March 03, 2006

The end of an era

In seventh grade, I was a latchkey kid. My parents had split up, and my mom had to spend most evenings either doing her part in my brother's gymnastics carpool or taking classes and working towards her Associate's in Architecture. I was usually home alone until 7 or 8 at night -- it was up to me to do my homework and, usually, fix my own dinner. But mostly I spent the long hours watching teevee.

Perhaps I was a little too old for Batman, the cartoon that debuted that Fall. Kids in junior high are starting to outgrow childhood, taking the first tentative steps into the world of maturity (granted, those being the Sturm und Drang of puberty). Maybe I should've been on a sports team, or encouraged more in music or other hobbies. Whatever. Though it wasn't the way we would've said it back then, Batman kicked ass, and it was a cartoon that Serious Adults could appreciate. Yes, sometimes the villains had stupid plans, and the plots often had holes you could drive a truck through. But this was not the insipid crap of your average toy commercial delivery mechanism: Batman offered a taste of the depth and complexity that had been smuggled into the comics by progressively superior generations of writers.

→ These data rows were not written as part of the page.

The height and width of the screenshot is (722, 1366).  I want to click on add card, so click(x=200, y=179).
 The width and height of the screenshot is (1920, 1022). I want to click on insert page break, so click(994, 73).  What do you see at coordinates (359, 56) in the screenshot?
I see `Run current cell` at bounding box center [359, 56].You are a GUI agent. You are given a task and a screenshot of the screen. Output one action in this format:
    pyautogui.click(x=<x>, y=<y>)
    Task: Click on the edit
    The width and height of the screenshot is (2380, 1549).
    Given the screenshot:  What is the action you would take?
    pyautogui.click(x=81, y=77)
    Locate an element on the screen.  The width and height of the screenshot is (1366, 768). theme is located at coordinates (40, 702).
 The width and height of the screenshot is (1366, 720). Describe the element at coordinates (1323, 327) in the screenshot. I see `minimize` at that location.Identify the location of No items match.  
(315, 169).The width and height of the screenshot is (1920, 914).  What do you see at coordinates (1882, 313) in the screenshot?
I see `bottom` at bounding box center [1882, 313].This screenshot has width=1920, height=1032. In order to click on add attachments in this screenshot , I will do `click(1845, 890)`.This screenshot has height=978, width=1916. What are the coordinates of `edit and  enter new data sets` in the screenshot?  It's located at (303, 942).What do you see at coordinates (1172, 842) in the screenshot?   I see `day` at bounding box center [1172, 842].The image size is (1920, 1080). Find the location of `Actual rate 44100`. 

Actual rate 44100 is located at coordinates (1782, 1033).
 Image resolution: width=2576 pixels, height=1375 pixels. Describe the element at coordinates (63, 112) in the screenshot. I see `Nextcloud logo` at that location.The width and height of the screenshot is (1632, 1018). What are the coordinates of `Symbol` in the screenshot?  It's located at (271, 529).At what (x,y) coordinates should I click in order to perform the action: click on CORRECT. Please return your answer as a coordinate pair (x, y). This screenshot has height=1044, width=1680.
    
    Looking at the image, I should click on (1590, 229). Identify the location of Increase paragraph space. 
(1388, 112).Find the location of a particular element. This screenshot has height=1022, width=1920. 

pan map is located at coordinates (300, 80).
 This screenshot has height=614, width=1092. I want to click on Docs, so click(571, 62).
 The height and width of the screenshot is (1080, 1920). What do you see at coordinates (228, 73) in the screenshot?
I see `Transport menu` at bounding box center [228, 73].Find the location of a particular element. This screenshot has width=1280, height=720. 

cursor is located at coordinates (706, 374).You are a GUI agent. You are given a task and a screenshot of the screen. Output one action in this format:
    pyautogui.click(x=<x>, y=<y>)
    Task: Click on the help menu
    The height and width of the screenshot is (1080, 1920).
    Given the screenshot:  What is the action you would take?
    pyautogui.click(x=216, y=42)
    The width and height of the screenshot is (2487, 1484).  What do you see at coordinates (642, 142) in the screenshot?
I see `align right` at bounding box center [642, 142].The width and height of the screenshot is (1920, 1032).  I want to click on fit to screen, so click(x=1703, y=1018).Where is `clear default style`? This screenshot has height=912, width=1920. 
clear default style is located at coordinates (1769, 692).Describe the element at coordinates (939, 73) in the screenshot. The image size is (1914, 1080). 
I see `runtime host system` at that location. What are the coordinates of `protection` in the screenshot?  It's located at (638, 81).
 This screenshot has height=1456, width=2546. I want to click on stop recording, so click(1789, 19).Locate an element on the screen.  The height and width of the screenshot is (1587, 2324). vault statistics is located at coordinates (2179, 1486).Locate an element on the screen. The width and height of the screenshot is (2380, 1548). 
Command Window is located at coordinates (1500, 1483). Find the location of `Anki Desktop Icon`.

After Batman came Batman and Robin. Then Superman. By then I had grown up enough to realize how stupid most teevee is, and was off to better things. But a few years back I discovered Justice League, a marvelous continuation of the franchise (they even have the same guy doing the voice of Batman). Justice League became Justice League Unlimited. And the final few episodes of Justice League Unlimited are airing Saturday nights (10:30 Eastern) on Cartoon Network.